I am constantly checking for when magazines and anthologies post their call for stories. For those familiar with this process, the term "simultaneous submission" should be all-too-familiar. It's one of the most important aspects in the submission process, as well as the most dreaded. It refers to whether an editor will accept a story submission from you when it is "simultaneously" being submitted to other markets as well. Some refuse to accept anything that has already been sent elsewhere, while (and this next trend fortunately is showing up more and more) others understand the need to send to as many publishers as possible and will accept simultaneous submissions. Why is this so important?
An editor preparing for an upcoming issue or anthology will set a reply date (or, if not an actual date, then the number of days or months that it will take for you to get your response). This is not set in stone, however, and editors may stray from this time depending on how overwhelmed they are with submissions. Sometimes they will let you know; oftentimes they will not. And some publishers do not even give you a hint at how long it will take right from the start. I also can't tell you (well, I actually can since I keep detailed records of all my submissions) how many times an editor will not even let you know if your story has been rejected and only contact the ones whom they will be purchasing stories from.

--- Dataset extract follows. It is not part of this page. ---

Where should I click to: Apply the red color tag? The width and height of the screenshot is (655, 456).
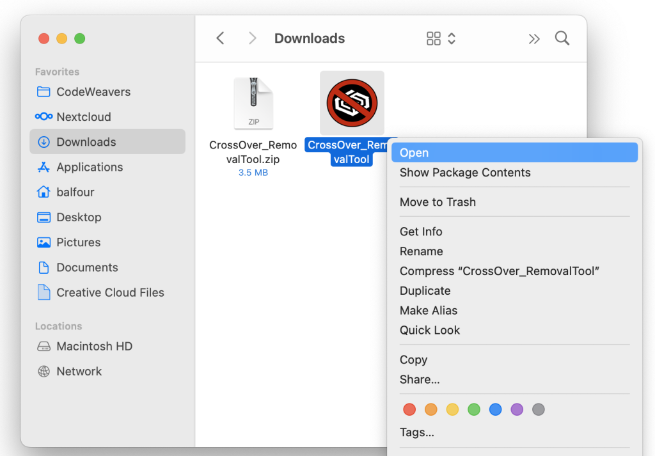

So just how long can a story be held in limbo like this until it can safely, and in good conscience, be submitted to one of those publishers that will not accept simultaneous submissions?
I wish I had an answer for this. All I can do is post this in hopes that publishers will be aware of this situation (that not all editors reply according to such regulated schedules--if they reply at all!) and perhaps adjust their policies to be more lenient and accommodating to their submitting authors.